* Document *
_ _ _
FIG. 3 shows a series of three polarization curves for stainless steel in concentrated sulphuric acid at three different temperatures, T1, T2 and T3. First curve 70, is typical for a cold sulphuric acid environment and shows the anodic voltage potential along the vertical axis and the current on a semi-logarithmic scale on the horizontal axis. Without a potential being applied, the corrosion rate is equal to a corrosion current i1. As the anodic potential is increased, both the corrosion rate and the corrosion current increase until at i2 a stable oxide film is formed. The current decreases to a much lower value i-pass, a value much lower that i1 and corresponds to a corrosion rate well below 0.004 mm per year. At this point, the anodic potential value is E-1, which corresponds to the lower limit of the passive zone. A further increase in the anodic potential has no significant effect on the passivity of the surface until potential E-2 is reached, which corresponds to the upper limit on the passive zone. The passive voltage range is therefore from E-1 to E-2. Beyond anodic voltage E-2, the current increases rapidly with a partial breakdown of the passive film and significant transpassive corrosion is observed. By comparison, when the anodic potential is below the lower limit of the passive zone the corrosive is referred to as active corrosion. Curves 72 and 74 represent similar scans at higher temperatures at which higher corrosion rates would normally be expected. It can be seen from the curves that as the temperature increases from T1, through T2 to T3, the passive current also rises, while the width of the anodic passive zone has narrowed. Over its full length, an exchanger contains material exposed to sulphuric acid at a variety of temperatures with some of the material relatively cold and some of the material relatively hot. At any cross-section of the exchanger, the passive curve limits are best set based on the hottest metal at that section of the exchanger.
The polarization curves shown in FIG. 3 are based also on varying the anodic potential at a fixed rate known as the scan rate. Typical scan rates would be 0.1 to 1 volt per hour. In actual practice, the current also varies with time, and leaving the potential fixed over an extended period normally results in a decay of the current to much lower values than the scan rate values.
FIG. 4 shows a typical decay of current from the time of initial passivation. Current can continue to decay on a heat exchanger over a period of days. The decay is interpreted to represent a successive passivation of the surfaces. The film after such exposure appears to have a significant life after the anodic potential is removed, as would happen in the case of failure of the controller or power supply.
FIG. 5 shows generally as 10, an exchanger having a shell 46 containing a tube bundle limited by tubes 76 and 78, as shown. Exchanger 10 contains a cathode 80 extending from the left end 82 of exchanger 10 as shown, to approximately the middle of exchanger 10. Cathode 80 is disposed in dome space 84 below the tubes. Two cathodes, 86 and 88 of similar size are disposed above and below, respectively, the tube bundle from the right end 90 of exchanger 10 as shown, parallel to the tubes and extend almost to the middle of exchanger 10.
_ _ _
* What you need to do *
In the text on polarization curves, what are the typical scan rates?

* Information shown *
_ _ _
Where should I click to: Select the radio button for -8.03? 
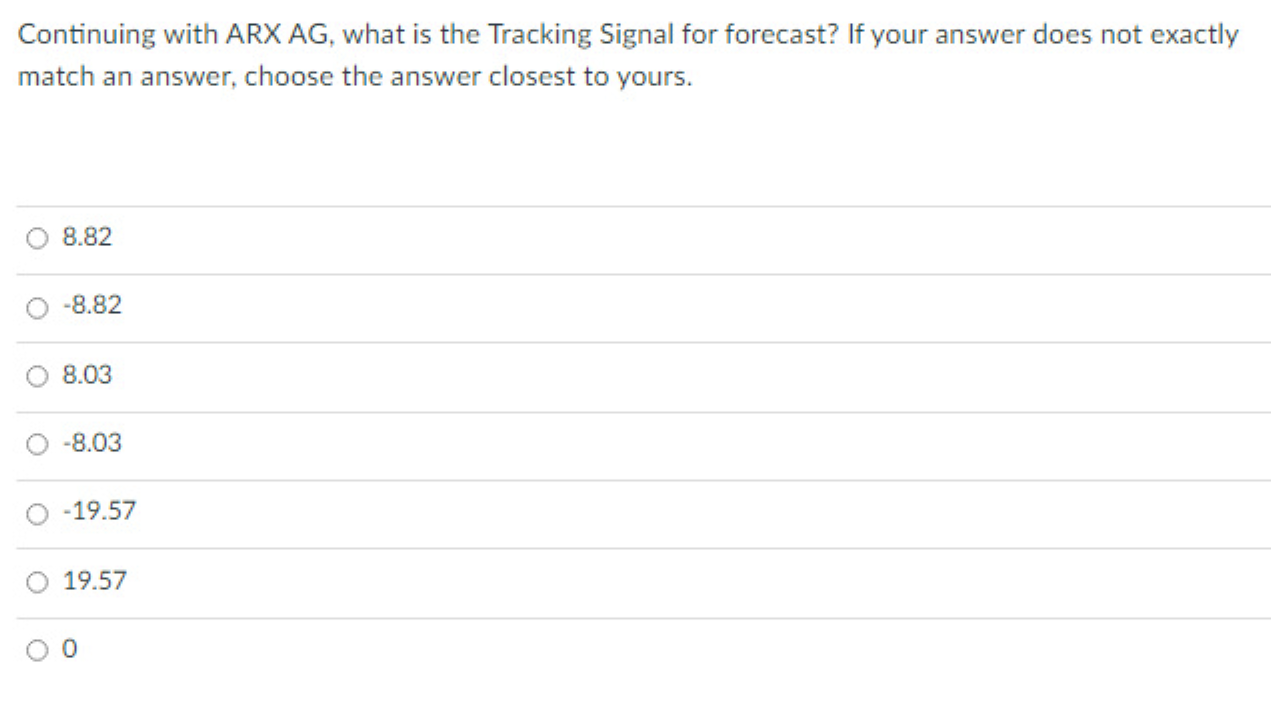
_ _ _
* The output *
0.1 to 1 volt per hour.